Alex Wishart, 58, Teal’s technician manager, recalled it being “touch and go for a while,” though he said the company never missed paychecks, even during tough times.

Teal, Skydio and the few other remaining U.S. drone makers were thrown a lifeline in 2018, when the Defense Department banned the use of DJI drones in the U.S. military, citing security concerns of using a China-based supplier.

The Army began looking for domestic vendors.

“We went all in on defense,” Matus said. “We knew that would be our future.”

Skydio also made the shift, closing down its consumer drone division in 2023 to focus on government customers.

Matus’s team is now up to nearly 100 people, the most ever. That’s still a far cry from DJI’s 14,000 employees, who operate automated assembly lines in China, with rows of robot arms churning out some 70% of the world’s drones.
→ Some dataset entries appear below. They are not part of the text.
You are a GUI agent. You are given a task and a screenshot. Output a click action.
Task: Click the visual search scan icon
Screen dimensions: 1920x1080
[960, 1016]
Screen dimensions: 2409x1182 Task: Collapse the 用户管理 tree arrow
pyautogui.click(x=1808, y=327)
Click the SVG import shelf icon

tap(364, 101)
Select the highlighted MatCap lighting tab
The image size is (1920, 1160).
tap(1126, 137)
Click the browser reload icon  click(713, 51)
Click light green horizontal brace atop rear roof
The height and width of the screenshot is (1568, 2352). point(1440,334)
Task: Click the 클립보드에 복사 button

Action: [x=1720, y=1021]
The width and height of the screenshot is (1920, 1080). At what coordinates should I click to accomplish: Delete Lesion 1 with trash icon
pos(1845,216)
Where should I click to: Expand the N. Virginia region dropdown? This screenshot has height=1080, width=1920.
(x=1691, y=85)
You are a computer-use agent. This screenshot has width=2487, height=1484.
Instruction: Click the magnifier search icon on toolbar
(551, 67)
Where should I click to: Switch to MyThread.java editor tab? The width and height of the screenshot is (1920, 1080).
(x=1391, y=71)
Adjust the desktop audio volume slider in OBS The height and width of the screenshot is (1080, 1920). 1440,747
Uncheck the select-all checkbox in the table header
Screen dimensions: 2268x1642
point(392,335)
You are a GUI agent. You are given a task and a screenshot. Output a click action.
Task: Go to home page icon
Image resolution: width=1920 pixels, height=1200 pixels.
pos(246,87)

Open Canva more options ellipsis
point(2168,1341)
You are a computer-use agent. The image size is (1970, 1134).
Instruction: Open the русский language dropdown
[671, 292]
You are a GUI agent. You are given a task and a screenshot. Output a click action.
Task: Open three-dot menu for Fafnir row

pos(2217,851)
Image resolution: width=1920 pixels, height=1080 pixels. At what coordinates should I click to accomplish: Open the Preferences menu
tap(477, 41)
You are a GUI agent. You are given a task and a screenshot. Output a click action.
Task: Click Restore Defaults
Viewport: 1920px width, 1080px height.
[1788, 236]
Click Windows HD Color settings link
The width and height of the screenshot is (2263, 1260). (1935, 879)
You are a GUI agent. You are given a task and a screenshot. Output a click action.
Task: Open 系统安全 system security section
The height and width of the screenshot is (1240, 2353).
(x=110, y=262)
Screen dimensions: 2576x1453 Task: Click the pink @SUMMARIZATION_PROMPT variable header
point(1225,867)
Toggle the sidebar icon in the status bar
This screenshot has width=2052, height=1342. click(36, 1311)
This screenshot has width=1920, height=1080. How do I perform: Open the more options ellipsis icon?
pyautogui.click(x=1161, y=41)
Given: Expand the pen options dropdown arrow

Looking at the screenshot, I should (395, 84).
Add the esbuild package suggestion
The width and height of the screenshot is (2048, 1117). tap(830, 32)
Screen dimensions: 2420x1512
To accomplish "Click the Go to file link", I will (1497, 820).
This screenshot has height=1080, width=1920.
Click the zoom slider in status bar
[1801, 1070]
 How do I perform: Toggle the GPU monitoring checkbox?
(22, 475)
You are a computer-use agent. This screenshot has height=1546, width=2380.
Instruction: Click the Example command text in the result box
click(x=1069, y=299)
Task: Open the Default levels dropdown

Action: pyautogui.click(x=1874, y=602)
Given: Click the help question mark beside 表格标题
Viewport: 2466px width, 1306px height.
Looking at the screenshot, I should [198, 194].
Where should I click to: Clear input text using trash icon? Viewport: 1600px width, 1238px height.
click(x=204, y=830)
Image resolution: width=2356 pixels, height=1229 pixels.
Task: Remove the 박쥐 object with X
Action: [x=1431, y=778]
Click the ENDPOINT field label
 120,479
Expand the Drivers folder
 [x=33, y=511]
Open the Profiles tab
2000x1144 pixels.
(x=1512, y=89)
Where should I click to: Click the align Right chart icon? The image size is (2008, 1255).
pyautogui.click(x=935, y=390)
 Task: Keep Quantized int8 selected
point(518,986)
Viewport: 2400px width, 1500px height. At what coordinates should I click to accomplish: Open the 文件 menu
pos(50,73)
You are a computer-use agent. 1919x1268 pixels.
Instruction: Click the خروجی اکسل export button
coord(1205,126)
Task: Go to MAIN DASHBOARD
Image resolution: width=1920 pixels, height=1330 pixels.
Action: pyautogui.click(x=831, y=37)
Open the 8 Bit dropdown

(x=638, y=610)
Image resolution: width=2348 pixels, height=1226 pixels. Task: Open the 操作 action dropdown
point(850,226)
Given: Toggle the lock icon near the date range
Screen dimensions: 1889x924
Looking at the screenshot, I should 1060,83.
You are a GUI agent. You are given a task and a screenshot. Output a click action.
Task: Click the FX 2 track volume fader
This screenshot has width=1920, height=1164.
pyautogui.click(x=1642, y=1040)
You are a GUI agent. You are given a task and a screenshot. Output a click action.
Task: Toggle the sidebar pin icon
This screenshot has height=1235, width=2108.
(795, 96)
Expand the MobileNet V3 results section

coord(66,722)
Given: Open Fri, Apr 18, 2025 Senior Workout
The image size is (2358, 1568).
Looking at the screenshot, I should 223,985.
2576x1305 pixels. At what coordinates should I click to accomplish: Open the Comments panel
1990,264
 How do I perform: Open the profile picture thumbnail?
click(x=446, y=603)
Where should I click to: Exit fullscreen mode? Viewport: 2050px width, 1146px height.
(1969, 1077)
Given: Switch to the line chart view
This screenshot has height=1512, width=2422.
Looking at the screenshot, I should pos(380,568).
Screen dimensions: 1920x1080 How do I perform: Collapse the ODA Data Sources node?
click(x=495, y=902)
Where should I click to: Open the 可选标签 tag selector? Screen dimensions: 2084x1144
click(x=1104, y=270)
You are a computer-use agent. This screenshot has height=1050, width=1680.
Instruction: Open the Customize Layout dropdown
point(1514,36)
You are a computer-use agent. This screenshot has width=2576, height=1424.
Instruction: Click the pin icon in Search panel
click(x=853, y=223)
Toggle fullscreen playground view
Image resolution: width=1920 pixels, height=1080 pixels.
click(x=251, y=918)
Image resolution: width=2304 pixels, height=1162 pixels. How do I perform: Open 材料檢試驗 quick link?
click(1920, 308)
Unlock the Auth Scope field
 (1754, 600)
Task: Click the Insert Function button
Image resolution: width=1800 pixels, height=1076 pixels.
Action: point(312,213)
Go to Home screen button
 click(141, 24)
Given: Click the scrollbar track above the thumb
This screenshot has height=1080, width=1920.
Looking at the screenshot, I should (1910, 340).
Matus still faces an uphill battle. Even in the Salt Lake City area — Teal Drones’ own backyard — police are skeptical there’s a need to buy domestic. They say China’s DJI remains the gold standard in functionality and price, and they believe the cybersecurity risk is minimal when the devices are run disconnected from the internet.

Kyle Nordfors, drone search-and-rescue coordinator for Weber County, just north of Salt Lake City, said that while he hoped to see U.S. drone brands become more competitive, DJI’s are still the best. He said DJI’s better functionality makes the difference between life or death when his team is searching for hikers lost on snowy slopes.

“Unfortunately, the U.S. manufacturers are still years behind,” Nordfors said. “If these anti-Chinese laws go into effect, it will cost American lives. And this isn’t hyperbole. I can give you actual names of American citizens that would have perished if I was forced to use an American drone.”

The prospects remain difficult for any consumer-oriented U.S. drone company to survive in the face of competition from DJI. Teal’s parent company, Red Cat, had also owned two consumer drone startups, Fat Shark and Rotor Riot, which sourced from China to keep their costs down. Red Cat recently sold those two startups, keeping only Teal.

“With us working with the government daily now, we’ve got to split ourselves,” Thompson said. “We can’t say ‘Made in USA’ and I’m on the phone at 2 o’clock in the morning ordering a bunch of stuff from China.”

The last American consumer drone model, Matus says, had been Snap’s Pixy, which the company issued a recall on in February due to overheating batteries that sometimes caught fire.